◆ What the task requires:
Among the records, find the lines that hold the string "label" and return them.

◆ Data for the task:
---+---
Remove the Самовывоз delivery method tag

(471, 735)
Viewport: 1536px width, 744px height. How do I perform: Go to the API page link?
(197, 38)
---+---
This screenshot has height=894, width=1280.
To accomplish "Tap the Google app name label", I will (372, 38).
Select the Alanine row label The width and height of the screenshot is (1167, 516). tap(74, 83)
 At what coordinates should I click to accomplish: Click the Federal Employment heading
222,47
---+---
◆ Expected answer:
To accomplish "Tap the Google app name label", I will (372, 38).
Select the Alanine row label The width and height of the screenshot is (1167, 516). tap(74, 83)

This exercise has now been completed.